Okuma Metni:
============
Kredi desteği Hazine'nin yükünü artıracak
Kararın, mali disiplin açısından risk yaratacağı savunuluyor
MEHMET KAYA / CANAN SAKARYA
ANKARA - Kamu- özel ortaklığı sistemi içinde bulunan, büyük ölçekli yap-işlet- devret ve yap-kirala-devret modeli yatırımlara garanti verilmesi tartışmaları büyüyor. Söz konusu düzenlemenin, “özel sektörün dış kredilerine doğrudan devlet garantisi” anlamına geldiğini vurgulayan muhalefet partilerinin temsilcileri, bunun Hazine’nin yükünü artıracağını savunuyor. Uygulamanın borçlanma maliyetlerini yükselteceğini de ifade eden eski Hazine bürokratları ile muhalefet partilerinin temsilcileri, bu kararla “yabancılara, bundan sonrası için garanti isteme yolunun da açıldığı” görüşünü dile getirdiler. Her iki modele dayalı, yapılmış ve yapım aşamasında olan proje stoku 102 adet ve tutarı da 63 milyar 193 milyon dolar seviyesinde bulunuyor.
Yönetmelikle getirilen geçici maddeyle, yönetmeliğin dayandığı ve Hazine’ye bu türden garanti verme, borç üstlenme yetkisi veren Nisan 2013’teki torba kanunla Kamu Finansman ve Borç Yönetimi Kanunu’na eklenen madde işaret edilerek, düzenlemenin çıktığı tarih itibariyle ihale ilanına çıkmış olan projelerde müsteşarlık görüşü alınmadan ve limit uygulanmadan Bakanlar Kurulu’nun kredi taahhüdü vermesine imkan sağlandı.
============
Yapılacak İş: Kredi desteği haberinde "Yönetmelikle getirilen geçici" ile "vermesine imkan sağlandı." arasındaki kısmı, iki uç da dahil olmak üzere, "limit" yerine "üst sınır" koyarak güncelleyin ve yeniden yazın.

Veri Kümesi İçeriği:
============
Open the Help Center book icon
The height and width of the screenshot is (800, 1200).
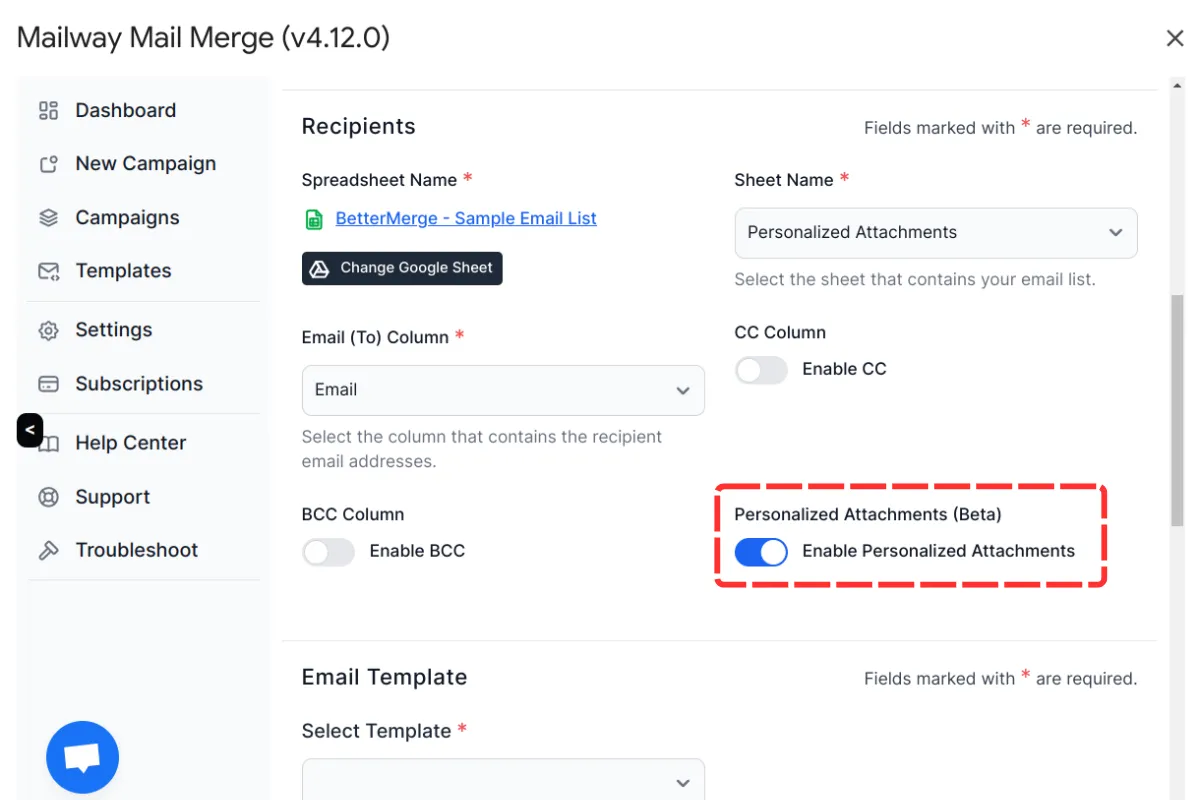click(48, 442)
============
Görev Yanıtı:
Yönetmelikle getirilen geçici maddeyle, yönetmeliğin dayandığı ve Hazine’ye bu türden garanti verme, borç üstlenme yetkisi veren Nisan 2013’teki torba kanunla Kamu Finansman ve Borç Yönetimi Kanunu’na eklenen madde işaret edilerek, düzenlemenin çıktığı tarih itibariyle ihale ilanına çıkmış olan projelerde müsteşarlık görüşü alınmadan ve üst sınır uygulanmadan Bakanlar Kurulu’nun kredi taahhüdü vermesine imkan sağlandı.